_Data excerpts_:
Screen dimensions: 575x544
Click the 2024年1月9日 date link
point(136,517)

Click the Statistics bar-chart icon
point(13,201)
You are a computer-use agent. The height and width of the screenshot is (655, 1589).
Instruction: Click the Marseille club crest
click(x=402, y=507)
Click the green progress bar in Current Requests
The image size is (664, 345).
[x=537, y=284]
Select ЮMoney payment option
...
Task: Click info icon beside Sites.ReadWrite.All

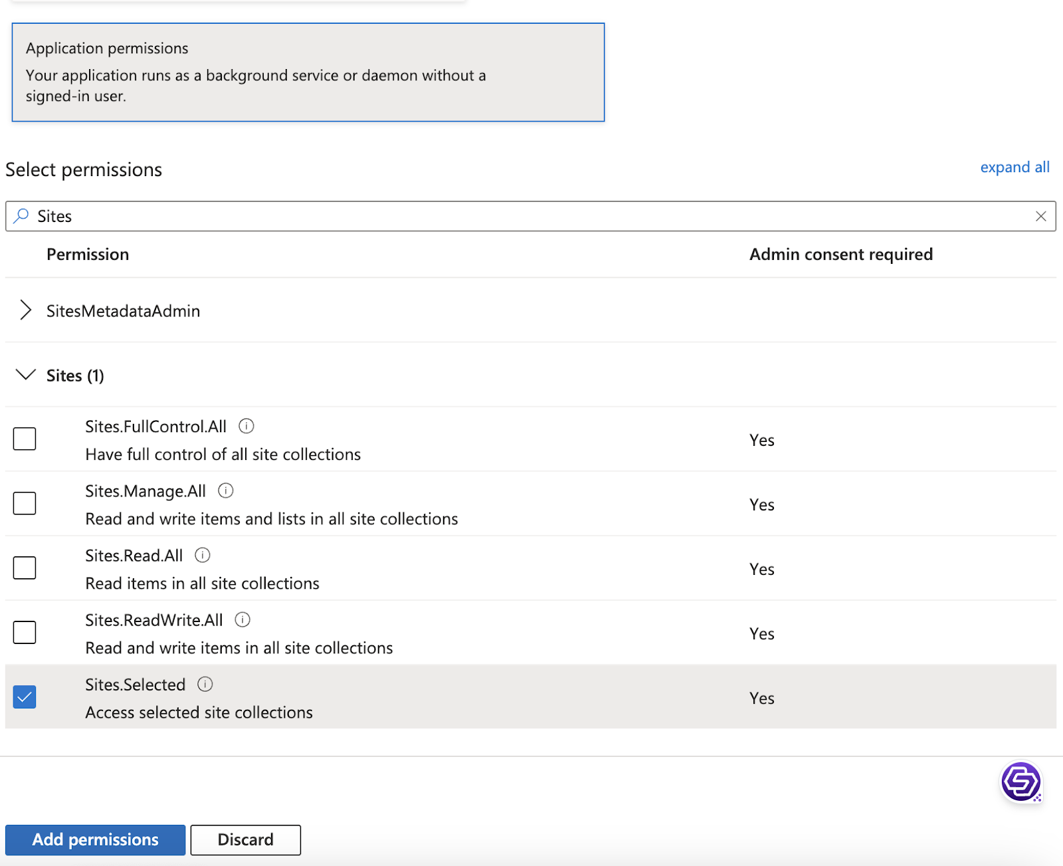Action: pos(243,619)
---
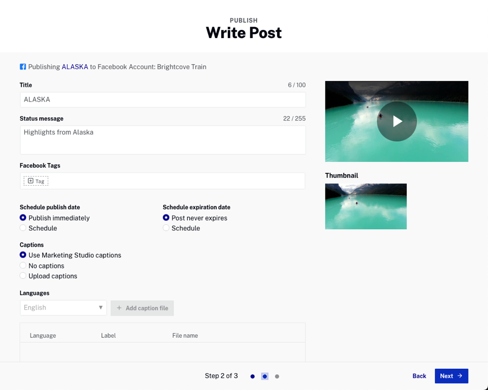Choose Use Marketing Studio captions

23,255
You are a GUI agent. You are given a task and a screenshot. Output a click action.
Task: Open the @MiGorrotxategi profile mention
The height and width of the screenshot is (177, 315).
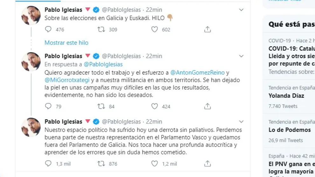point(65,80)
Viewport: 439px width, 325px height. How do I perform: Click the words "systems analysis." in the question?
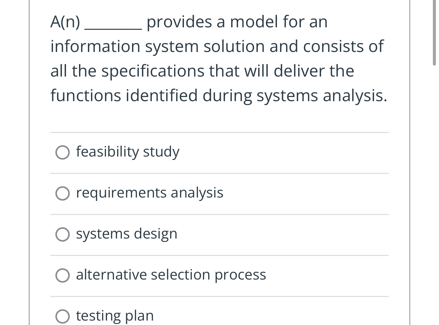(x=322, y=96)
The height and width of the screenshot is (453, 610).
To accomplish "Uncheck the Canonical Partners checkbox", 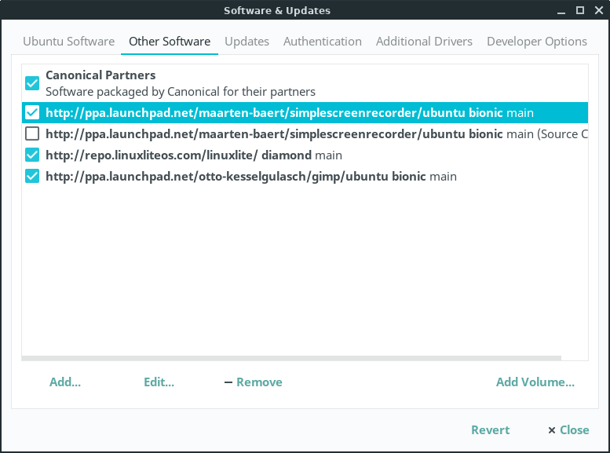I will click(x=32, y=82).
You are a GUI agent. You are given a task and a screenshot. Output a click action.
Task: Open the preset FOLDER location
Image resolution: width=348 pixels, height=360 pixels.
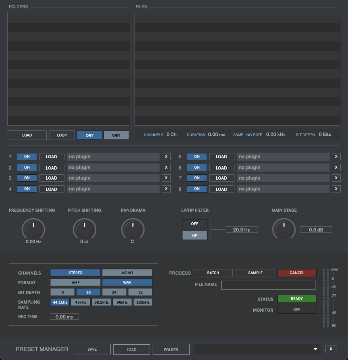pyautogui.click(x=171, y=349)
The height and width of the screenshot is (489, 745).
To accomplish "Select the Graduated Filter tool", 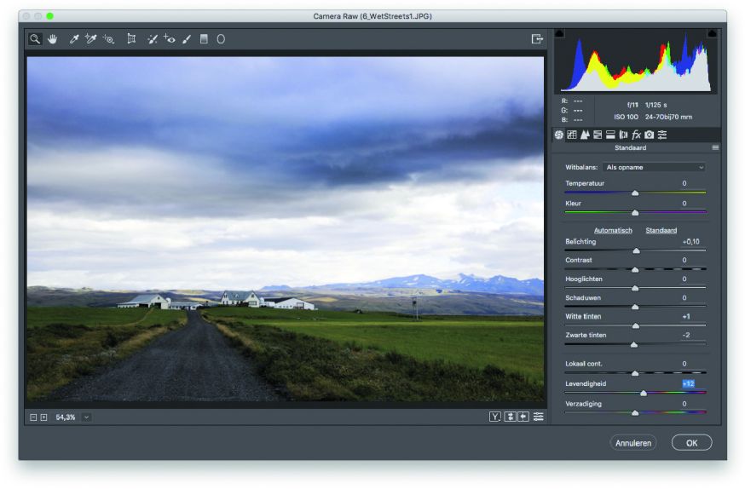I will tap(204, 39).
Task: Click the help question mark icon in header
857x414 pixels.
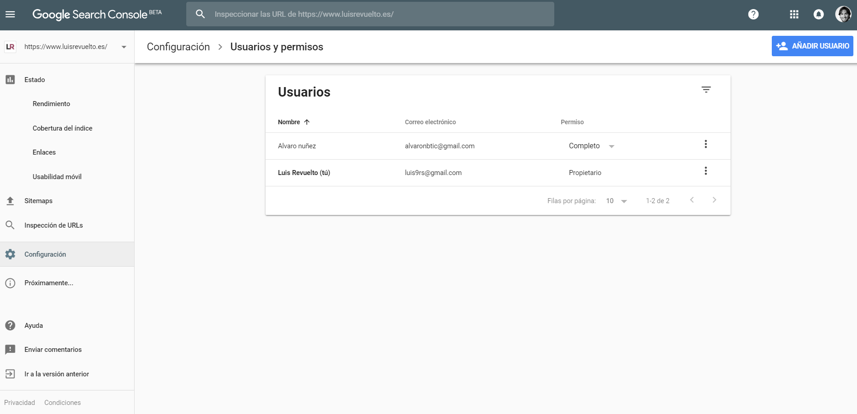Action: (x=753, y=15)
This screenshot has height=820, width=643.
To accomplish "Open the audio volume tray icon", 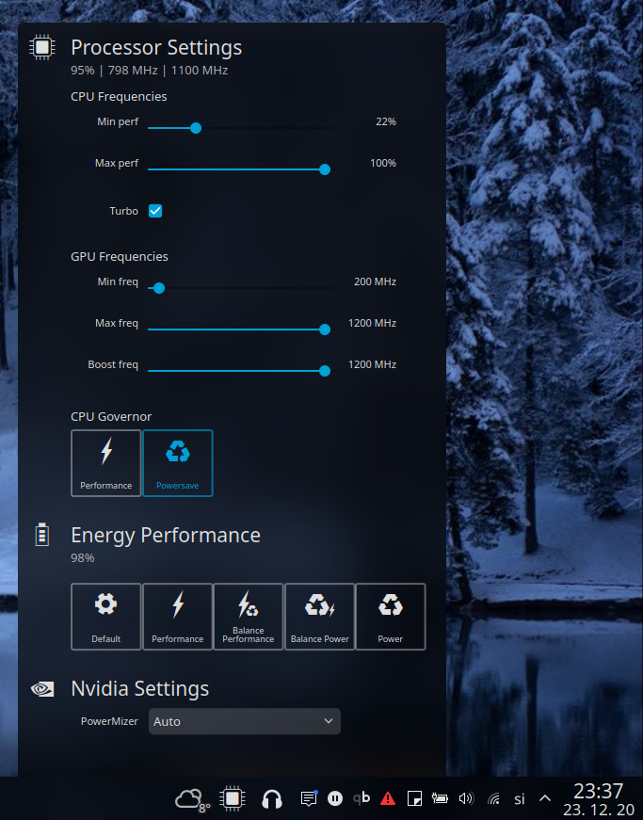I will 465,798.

_Task instructions_: Give everything from the line containing "Choose Use Marketing Studio captions" down to the line containing "(x=322, y=96)", both of those lines included, as a Markdown table with the columns Row and Text. Number each line in Row, skip blank lines, and leave the pictures out.

_Reply to the exercise_:
| Row | Text |
|---|---|
| 1 | Choose Use Marketing Studio captions |
| 2 | 23,255 |
| 3 | You are a GUI agent. You are given a task and a screenshot. Output a click action. |
| 4 | Task: Open the @MiGorrotxategi profile mention |
| 5 | The height and width of the screenshot is (177, 315). |
| 6 | point(65,80) |
| 7 | Viewport: 439px width, 325px height. How do I perform: Click the words "systems analysis." in the question? |
| 8 | (x=322, y=96) |